E is for 'Ebeneezer Goode'

This is a track by The Shamen. It was released as a single in September 1992 and also appears on their album Boss Drum. The Shamen were on a bit of an upswing at the time. Partly the world had caught up with their electronic dance music sound, but I think also they had managed to craft their work into something sufficiently polished to attract daytime radio play.

By this point Will Sin, one of the classic Shamen duo, had died in a drowning accent in the Canaries. The reconstituted Shamen comprised Colin Angus (the other one of the duo) on music and one Mr C on rapping, with various other musicians and singers on bits and bobs. I think I saw this line-up, pre-'Ebeneezer Goode' at Glastonbury in 1992, and I did not like it. My recollection is that Mr C was annoying and that their "raved up" music attracted a rather unruly element to hear them play.

But 'Ebeneezer Goode' changed my tune. The track is a euphoric up-tempo dance tune, but what really makes it is the contribution of Mr C. He raps the tale of some shifty promoter from the early days of rave, the eponymous Mr Goode, but to anyone with half a brain this promoter is more than that - he is a human stand in for the popular dance drøg Ecstasy.
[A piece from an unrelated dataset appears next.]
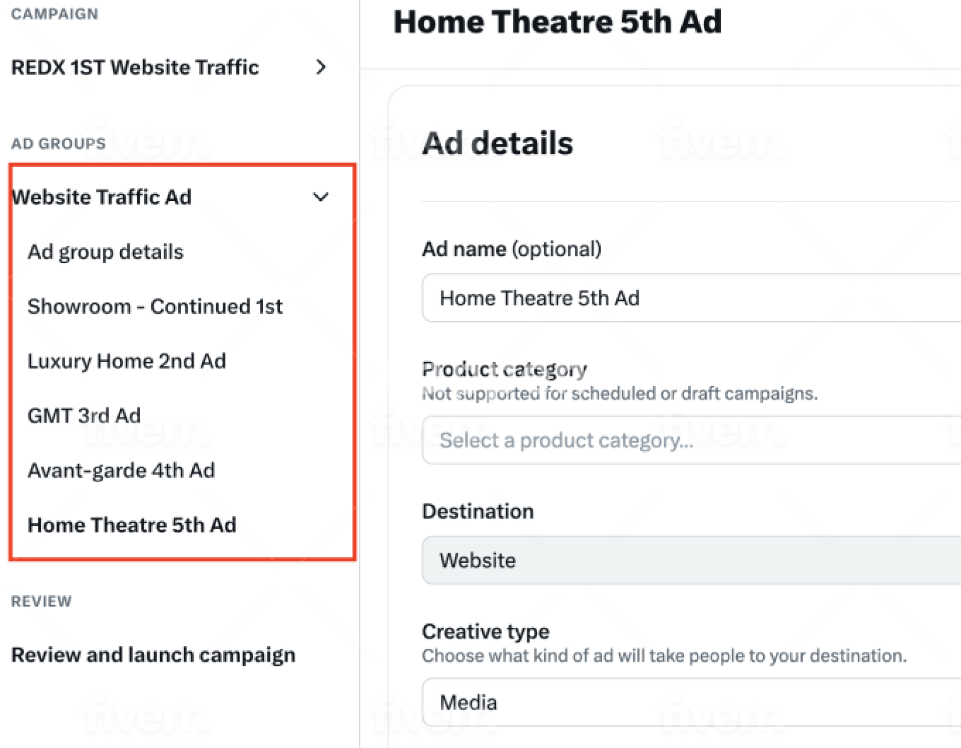Go to Avant-garde 4th Ad

pyautogui.click(x=121, y=470)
Mr C raps about how this Mr Goode character is responsible for all the good times on the dance scene, that he is perhaps a bit edgy and must always be respected for all that he is the main geezer and a real crowd pleaser. And the chorus, where even the especially hard of thinking must have started wondering if there was something else going on:

"Eezer Goode! Eezer Goode!
He's Ebeneezer Goode!"

In the ponderous words of Wikipedia, "the first part […] is audibly identical to, "E's are good" – 'E' being common slang for the drug ecstasy". Despite this, the song went to number one, was played on the radio and the Shamen even got to perform it on Top of the Pops (it is said that Mr C told the BBC that his cries of "Underlay! Underlay!" were not a nod to Speedy Gonzales and amphetamine use but rather a "gratuitous rug reference").

I suppose this was the moment when all this crazy dance music started being semi-respectable and impressionable young people started thinking that it might be worth engaging with, and perhaps, just perhaps, this mysterious death drøg Ecstasy might itself be worth giving a go.